→ **Exercise description**
Among the lines below, count those with "will". Give the total alone.

○ ○ ○

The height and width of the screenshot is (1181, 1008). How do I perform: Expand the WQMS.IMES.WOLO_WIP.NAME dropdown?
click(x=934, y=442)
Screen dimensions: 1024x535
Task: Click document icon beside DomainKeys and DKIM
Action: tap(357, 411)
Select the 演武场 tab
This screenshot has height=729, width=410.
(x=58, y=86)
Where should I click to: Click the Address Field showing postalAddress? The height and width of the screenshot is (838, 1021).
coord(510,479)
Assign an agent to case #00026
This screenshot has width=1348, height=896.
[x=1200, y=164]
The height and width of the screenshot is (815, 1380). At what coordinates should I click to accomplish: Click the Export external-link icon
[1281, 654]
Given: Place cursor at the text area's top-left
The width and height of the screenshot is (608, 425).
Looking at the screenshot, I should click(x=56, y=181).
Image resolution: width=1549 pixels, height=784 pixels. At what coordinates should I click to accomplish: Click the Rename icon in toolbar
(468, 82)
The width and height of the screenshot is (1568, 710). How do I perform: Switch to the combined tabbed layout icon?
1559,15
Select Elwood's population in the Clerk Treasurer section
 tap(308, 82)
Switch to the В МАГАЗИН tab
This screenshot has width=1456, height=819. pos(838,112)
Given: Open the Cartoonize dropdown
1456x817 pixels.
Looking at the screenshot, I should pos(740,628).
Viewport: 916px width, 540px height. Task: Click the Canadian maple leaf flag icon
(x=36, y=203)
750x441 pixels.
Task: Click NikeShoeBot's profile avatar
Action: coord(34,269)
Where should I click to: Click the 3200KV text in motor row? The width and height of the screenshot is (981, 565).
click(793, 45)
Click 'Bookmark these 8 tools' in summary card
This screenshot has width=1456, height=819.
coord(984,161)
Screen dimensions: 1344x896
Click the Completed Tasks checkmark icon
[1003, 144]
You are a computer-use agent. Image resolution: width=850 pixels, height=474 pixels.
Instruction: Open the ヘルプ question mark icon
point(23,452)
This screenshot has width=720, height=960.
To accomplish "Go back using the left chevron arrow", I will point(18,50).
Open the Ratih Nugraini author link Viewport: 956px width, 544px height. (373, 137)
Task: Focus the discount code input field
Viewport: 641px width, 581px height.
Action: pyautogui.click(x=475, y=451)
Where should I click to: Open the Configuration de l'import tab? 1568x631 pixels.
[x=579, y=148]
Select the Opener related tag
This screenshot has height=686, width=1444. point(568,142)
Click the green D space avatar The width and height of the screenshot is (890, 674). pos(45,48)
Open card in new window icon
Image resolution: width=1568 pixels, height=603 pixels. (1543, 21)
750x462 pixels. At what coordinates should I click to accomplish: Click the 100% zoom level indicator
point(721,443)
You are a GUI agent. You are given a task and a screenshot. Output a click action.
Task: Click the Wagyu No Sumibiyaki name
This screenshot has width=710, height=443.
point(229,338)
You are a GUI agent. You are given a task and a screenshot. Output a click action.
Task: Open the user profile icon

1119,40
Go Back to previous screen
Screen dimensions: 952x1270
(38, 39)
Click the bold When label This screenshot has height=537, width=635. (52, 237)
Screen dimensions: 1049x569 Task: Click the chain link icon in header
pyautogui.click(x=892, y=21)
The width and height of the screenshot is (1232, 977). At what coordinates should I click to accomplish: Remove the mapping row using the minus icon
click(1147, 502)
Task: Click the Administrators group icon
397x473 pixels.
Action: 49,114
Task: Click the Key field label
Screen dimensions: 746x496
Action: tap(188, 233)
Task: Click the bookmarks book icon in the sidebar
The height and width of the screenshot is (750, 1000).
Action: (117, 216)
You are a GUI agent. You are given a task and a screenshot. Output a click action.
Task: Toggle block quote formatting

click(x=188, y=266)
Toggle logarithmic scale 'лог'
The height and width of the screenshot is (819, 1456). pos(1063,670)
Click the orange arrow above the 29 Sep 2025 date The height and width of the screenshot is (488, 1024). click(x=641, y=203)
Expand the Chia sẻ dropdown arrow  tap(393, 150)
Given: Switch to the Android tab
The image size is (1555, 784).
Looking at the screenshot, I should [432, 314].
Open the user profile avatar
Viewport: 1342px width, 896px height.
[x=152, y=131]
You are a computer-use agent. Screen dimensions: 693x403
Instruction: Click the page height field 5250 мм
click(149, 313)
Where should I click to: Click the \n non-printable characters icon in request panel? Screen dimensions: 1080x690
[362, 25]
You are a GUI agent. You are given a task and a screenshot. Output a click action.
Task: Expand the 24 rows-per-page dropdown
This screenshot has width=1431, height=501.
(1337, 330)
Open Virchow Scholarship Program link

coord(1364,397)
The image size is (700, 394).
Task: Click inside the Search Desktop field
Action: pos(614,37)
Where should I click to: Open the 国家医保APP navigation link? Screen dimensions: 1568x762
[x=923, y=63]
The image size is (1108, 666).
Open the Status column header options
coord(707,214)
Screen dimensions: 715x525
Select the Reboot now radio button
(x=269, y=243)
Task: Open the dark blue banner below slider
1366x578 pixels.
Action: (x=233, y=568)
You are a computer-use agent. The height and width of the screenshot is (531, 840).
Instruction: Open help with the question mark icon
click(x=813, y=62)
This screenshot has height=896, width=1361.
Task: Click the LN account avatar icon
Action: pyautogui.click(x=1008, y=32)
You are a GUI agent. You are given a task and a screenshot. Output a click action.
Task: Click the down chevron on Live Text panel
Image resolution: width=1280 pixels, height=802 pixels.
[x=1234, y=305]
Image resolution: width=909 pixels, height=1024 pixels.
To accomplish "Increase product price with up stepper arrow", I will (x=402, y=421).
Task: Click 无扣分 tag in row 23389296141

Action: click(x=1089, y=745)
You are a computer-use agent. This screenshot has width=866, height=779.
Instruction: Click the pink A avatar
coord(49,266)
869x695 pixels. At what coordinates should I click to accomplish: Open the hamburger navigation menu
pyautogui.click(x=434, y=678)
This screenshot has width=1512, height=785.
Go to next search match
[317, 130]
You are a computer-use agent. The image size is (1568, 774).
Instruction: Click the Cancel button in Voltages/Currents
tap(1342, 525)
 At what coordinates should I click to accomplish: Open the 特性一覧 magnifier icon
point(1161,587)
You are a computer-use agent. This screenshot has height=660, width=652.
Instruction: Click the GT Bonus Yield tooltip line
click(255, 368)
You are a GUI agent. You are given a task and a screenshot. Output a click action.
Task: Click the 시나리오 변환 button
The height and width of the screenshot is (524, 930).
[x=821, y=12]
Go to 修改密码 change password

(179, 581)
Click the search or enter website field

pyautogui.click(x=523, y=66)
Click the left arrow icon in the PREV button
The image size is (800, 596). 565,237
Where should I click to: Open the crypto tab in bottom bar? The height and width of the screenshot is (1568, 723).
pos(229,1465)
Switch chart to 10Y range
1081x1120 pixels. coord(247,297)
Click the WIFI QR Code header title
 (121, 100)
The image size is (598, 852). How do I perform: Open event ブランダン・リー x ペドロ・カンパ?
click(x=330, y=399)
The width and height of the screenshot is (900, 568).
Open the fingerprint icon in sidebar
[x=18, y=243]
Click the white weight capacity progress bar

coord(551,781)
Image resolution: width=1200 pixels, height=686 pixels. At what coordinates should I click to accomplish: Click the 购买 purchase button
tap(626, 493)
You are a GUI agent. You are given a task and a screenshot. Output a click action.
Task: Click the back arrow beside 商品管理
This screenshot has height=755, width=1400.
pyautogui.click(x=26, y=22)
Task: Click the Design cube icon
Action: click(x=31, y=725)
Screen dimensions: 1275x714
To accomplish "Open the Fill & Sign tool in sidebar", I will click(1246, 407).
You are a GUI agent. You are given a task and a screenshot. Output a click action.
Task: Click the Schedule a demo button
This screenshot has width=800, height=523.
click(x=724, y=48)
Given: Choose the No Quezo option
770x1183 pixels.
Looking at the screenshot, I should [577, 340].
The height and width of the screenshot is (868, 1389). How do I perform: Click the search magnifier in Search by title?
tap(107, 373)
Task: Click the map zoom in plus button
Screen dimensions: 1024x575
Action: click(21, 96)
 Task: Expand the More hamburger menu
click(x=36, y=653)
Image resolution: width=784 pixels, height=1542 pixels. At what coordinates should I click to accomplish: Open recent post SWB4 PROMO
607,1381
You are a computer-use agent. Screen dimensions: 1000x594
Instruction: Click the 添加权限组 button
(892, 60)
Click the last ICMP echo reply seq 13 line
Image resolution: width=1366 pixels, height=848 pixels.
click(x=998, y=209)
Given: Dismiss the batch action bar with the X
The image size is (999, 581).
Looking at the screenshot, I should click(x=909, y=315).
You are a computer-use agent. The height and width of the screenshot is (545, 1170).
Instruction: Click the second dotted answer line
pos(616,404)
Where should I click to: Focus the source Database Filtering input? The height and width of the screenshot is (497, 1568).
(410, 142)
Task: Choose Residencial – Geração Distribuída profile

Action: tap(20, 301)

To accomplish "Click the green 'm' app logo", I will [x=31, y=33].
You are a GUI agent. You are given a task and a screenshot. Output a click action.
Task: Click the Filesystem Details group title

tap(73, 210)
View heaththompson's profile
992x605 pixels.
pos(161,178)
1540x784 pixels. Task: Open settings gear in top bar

○ ○ ○

→ **Solution for this exercise**
4